Think about it like this:
You roll 3 dice. You look at the first 2 of them. If they do not sum to 7 you look at the 3rd. But you will always want to add the 3rd to the bigger score of the first 2. There is no sense in keeping the smaller one.
This exact scenario plays out with 2 dice, except instead of discarding the lower of the two and looking at third - you re-roll the second die.

However if the total score matters and i.e. 9 is better than 8 then there is a difference. In this case as another answer pointed out - when you re-roll the second die you might actually get a lower number than it had before.
A: Absolutely there is a difference between the two. In the first case, you are guaranteed to roll three dice and ignore the lowest value.
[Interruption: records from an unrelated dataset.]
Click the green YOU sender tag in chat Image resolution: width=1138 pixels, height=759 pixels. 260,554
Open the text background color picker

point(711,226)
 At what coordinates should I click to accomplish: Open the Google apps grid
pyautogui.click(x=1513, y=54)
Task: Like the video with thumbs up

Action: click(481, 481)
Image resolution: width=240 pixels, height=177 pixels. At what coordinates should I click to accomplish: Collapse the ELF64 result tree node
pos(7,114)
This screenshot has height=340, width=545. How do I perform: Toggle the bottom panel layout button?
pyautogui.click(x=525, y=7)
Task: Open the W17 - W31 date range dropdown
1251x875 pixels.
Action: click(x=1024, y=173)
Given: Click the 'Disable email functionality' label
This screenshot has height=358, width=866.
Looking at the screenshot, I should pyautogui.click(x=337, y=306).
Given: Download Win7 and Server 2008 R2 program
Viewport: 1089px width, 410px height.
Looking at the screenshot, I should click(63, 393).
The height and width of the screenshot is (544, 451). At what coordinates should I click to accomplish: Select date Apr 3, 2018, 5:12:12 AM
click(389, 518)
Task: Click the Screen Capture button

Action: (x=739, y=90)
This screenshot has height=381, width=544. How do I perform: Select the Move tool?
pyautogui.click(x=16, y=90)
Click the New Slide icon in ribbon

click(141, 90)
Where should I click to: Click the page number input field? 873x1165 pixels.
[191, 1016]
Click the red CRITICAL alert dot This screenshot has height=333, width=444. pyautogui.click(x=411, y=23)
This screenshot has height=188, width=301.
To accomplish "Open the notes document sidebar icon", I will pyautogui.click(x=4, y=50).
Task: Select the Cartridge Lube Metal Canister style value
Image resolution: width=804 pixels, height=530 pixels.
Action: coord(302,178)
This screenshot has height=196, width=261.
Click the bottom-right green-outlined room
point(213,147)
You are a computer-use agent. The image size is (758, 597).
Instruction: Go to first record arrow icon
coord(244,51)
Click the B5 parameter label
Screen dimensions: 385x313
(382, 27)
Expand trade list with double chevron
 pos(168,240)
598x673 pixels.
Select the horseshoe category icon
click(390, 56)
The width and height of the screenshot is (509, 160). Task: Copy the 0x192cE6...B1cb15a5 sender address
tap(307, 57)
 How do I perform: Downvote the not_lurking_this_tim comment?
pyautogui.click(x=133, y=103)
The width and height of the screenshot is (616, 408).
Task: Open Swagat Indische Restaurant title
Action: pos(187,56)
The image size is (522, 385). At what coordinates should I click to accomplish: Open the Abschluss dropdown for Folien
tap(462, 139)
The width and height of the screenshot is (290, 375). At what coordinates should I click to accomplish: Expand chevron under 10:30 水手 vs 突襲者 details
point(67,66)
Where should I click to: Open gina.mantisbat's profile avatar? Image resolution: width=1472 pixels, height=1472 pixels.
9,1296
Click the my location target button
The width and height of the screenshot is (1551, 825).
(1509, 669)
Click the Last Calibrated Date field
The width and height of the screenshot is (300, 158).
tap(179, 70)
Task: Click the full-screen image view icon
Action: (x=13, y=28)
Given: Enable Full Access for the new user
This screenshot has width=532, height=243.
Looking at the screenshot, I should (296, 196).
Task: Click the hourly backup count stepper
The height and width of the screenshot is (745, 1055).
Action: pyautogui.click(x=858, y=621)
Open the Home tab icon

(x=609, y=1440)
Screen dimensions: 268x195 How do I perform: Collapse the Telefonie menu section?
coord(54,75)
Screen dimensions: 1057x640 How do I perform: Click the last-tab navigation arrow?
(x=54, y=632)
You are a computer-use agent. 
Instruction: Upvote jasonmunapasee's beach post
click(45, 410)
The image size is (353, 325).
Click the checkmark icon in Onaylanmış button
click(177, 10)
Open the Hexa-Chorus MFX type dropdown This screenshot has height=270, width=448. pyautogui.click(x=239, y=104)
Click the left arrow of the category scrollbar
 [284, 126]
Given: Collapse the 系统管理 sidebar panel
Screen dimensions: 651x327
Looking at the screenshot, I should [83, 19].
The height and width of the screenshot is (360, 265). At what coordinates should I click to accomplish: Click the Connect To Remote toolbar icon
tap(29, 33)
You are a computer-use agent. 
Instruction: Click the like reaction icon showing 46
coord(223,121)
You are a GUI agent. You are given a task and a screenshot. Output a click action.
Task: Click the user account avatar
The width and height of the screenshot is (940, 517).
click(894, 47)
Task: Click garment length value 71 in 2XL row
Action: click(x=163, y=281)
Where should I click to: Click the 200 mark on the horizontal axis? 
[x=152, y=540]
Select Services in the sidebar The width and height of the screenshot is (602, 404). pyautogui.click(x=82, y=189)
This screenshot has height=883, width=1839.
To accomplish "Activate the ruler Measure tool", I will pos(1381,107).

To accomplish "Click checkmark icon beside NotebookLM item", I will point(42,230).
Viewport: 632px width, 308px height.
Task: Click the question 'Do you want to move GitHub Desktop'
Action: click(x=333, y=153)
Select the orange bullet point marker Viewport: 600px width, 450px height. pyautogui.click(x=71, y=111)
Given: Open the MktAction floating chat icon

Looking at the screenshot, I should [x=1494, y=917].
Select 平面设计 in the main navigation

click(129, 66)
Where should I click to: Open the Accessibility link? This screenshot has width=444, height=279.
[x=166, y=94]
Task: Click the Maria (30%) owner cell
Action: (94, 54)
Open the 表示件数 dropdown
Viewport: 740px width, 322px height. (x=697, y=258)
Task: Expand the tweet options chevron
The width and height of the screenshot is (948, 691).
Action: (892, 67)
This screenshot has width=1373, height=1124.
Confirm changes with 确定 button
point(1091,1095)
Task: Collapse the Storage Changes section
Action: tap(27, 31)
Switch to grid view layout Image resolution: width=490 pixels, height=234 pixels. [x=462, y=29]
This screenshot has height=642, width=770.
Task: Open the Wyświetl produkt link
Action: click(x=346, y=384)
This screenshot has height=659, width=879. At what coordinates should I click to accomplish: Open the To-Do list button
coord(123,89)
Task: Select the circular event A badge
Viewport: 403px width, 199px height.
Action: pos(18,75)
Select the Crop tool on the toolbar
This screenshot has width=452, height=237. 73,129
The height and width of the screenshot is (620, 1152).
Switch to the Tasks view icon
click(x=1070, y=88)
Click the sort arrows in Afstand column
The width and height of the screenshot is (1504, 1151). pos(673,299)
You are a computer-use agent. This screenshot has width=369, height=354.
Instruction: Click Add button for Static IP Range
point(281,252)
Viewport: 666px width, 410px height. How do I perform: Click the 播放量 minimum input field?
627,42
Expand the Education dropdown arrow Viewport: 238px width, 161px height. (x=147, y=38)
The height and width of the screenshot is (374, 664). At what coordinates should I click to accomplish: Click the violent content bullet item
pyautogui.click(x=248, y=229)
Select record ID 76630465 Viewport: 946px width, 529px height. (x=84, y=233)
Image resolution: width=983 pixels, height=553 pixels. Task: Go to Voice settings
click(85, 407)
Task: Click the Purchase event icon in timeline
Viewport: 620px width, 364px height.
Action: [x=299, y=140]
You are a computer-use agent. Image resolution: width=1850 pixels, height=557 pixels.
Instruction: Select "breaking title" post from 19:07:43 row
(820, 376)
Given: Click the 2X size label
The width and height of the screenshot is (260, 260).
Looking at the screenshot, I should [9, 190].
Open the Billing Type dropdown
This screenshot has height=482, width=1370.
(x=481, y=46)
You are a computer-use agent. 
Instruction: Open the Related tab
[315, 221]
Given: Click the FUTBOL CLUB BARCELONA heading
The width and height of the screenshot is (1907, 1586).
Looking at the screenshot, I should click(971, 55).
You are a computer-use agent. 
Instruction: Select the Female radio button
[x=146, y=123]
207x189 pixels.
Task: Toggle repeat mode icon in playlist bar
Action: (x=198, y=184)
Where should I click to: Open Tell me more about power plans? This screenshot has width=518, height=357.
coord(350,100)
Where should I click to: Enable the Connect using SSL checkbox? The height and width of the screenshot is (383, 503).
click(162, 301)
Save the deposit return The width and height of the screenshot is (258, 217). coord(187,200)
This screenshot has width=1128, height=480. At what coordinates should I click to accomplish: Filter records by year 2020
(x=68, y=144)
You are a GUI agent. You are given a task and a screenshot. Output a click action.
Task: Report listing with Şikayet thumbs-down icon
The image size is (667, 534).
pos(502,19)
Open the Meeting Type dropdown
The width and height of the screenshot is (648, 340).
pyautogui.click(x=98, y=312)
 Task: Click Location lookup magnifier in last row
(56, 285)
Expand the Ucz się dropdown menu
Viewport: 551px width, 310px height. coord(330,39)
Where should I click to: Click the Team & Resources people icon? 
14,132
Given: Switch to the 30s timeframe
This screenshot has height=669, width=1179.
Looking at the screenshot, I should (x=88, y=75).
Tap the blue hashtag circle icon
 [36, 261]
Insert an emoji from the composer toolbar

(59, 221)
In the second case, you can roll three dice, but it's possible that you get stuck with the lowest value on your last roll. This die would have been ignored had you rolled all three simultaneously, as in the first case.
"Roll three-pick two" will on average yield a higher total than "roll two-reroll one". If you assume the same sequence of dice rolls tested for both strategies, "roll three-pick two" will always yield the higher total.